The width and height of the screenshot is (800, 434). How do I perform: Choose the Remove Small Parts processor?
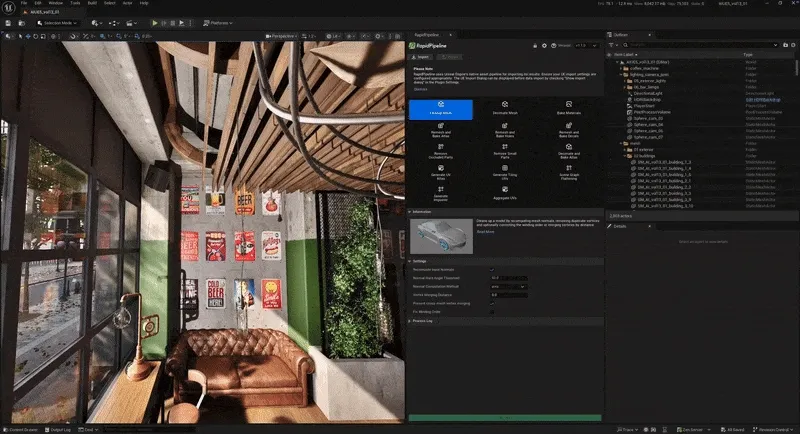(504, 151)
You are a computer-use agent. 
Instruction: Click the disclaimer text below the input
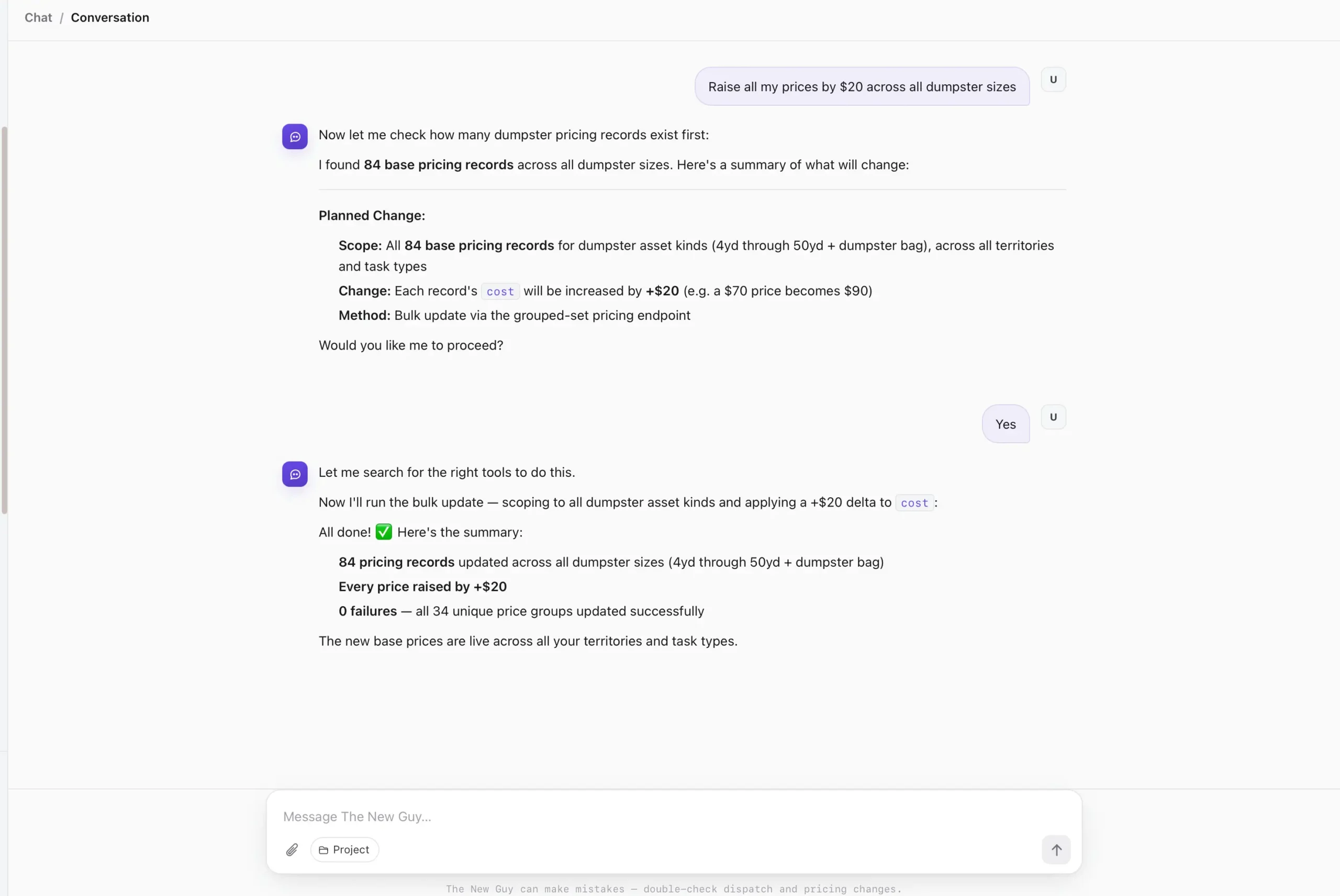[x=674, y=889]
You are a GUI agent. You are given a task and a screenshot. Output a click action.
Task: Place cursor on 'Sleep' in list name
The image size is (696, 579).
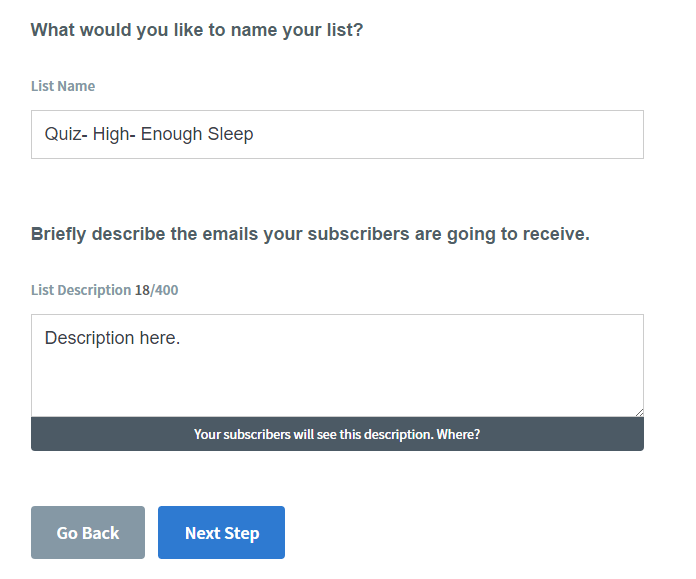click(230, 134)
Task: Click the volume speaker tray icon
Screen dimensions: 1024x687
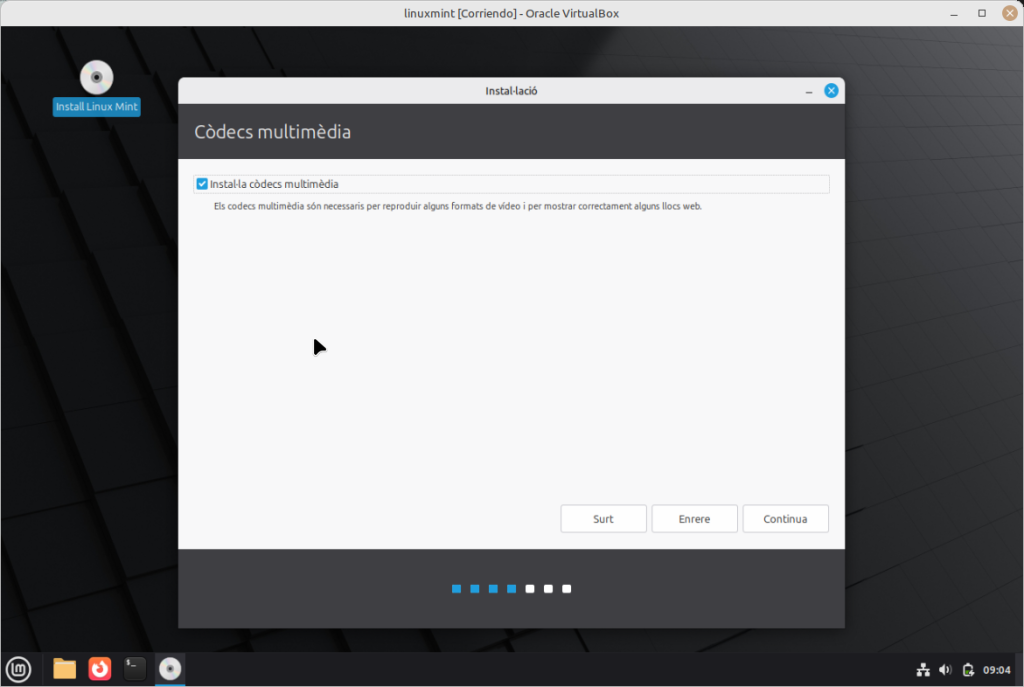Action: click(945, 669)
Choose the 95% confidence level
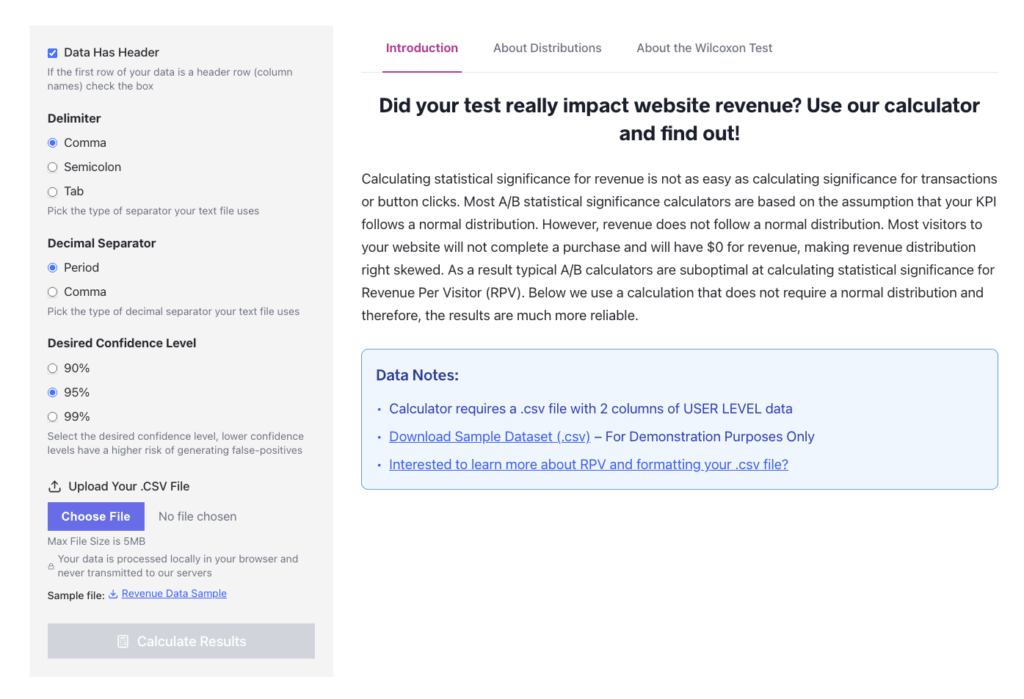Viewport: 1024px width, 699px height. [53, 392]
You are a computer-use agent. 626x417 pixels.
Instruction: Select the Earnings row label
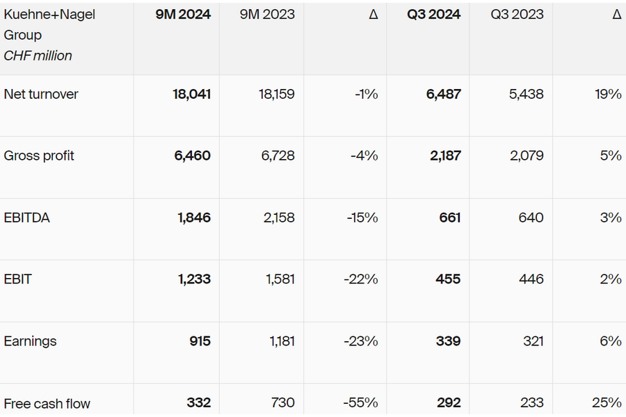click(30, 342)
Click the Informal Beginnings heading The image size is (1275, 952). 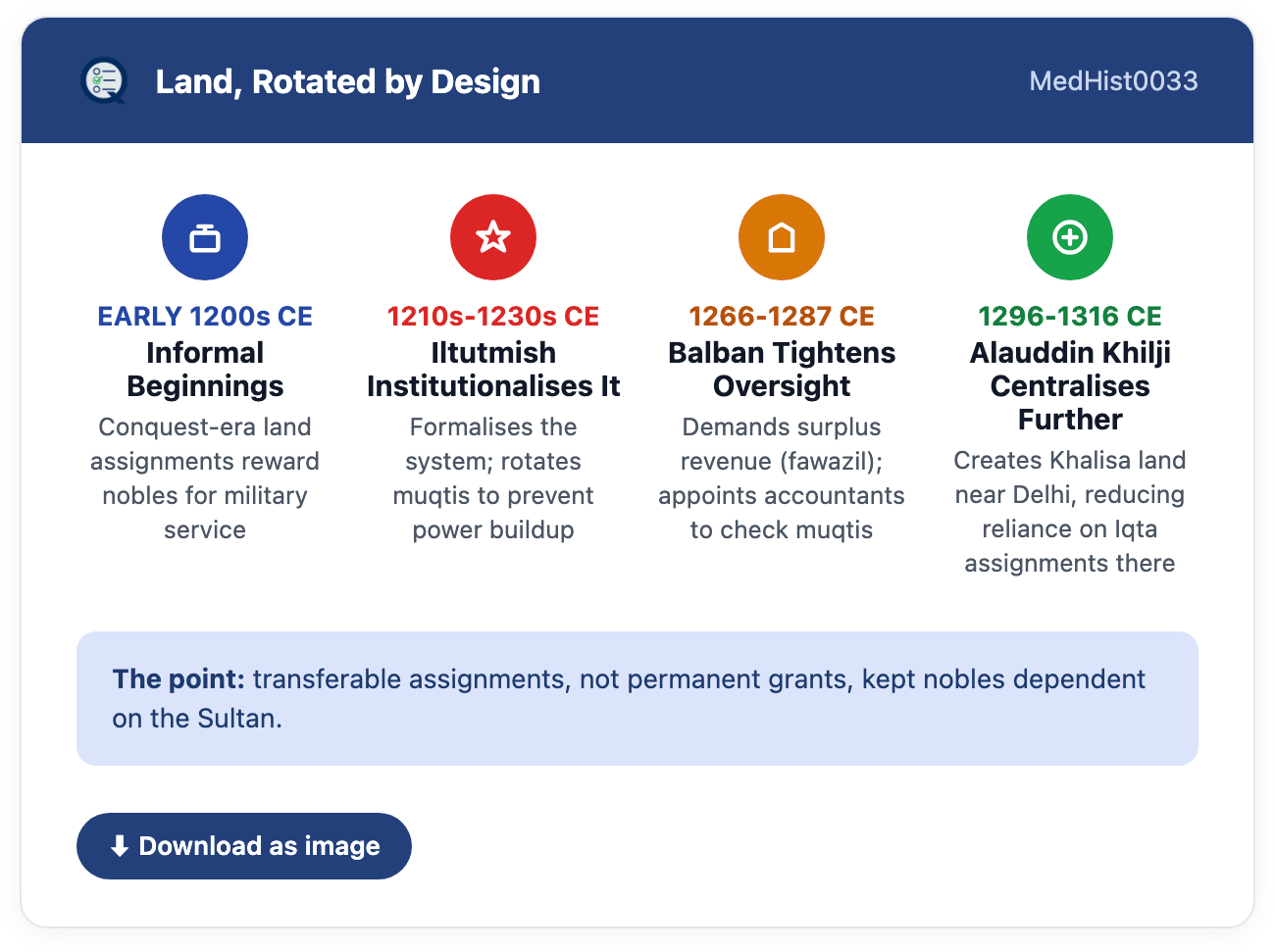(205, 370)
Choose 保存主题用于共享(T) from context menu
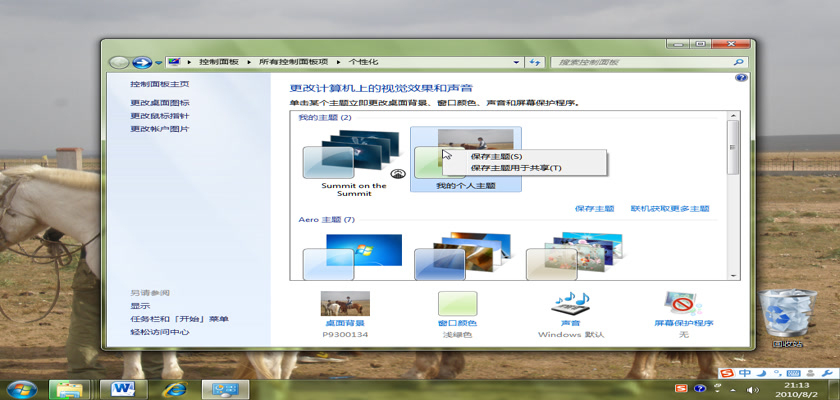This screenshot has width=840, height=400. [x=515, y=168]
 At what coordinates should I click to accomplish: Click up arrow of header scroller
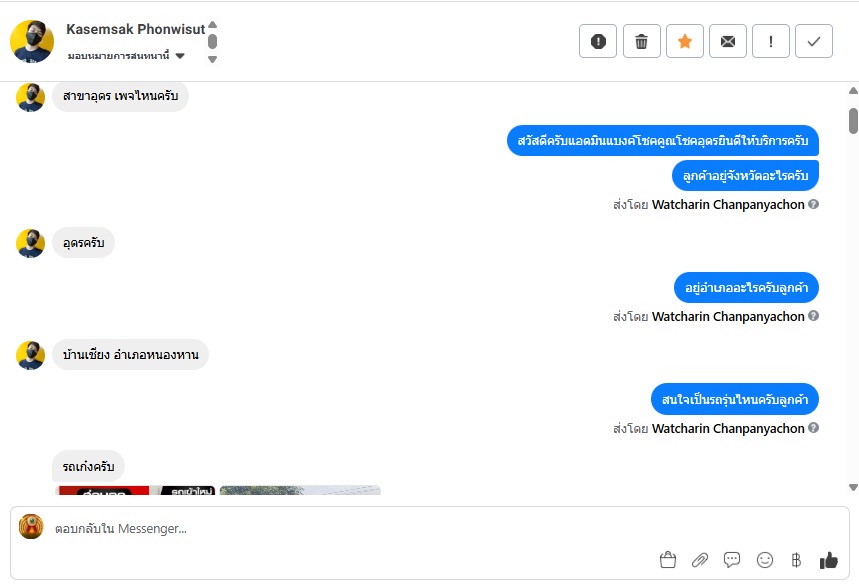(213, 25)
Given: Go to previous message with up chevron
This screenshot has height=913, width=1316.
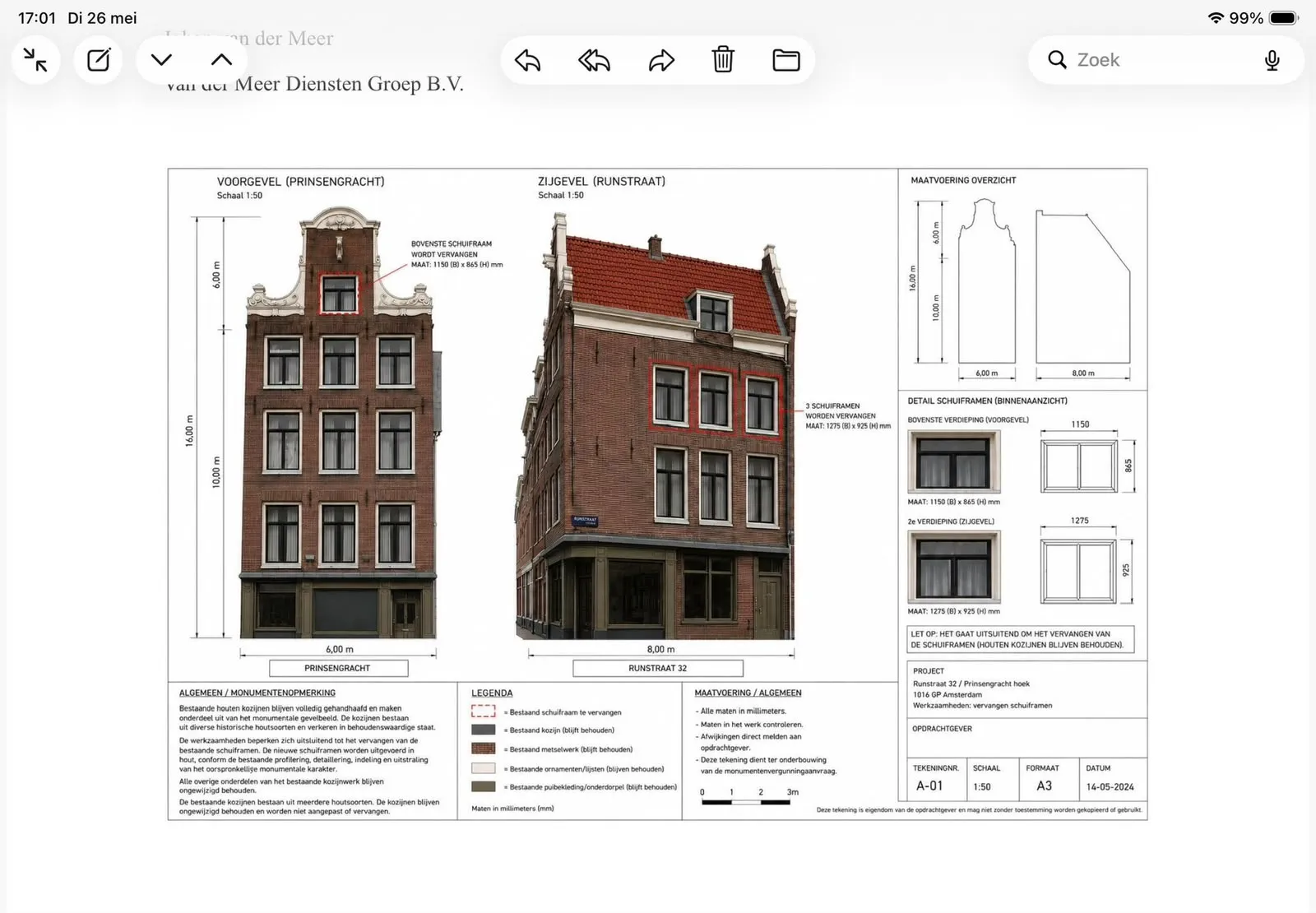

________

§ **REQUIRED WORK**
The expected output is the run of lines from the one containing "Given: Go to previous message with up chevron" to the last line of the listing above, both included, word for word and free of pictures.

§ **RESULT OF THIS EXERCISE**
Given: Go to previous message with up chevron
This screenshot has height=913, width=1316.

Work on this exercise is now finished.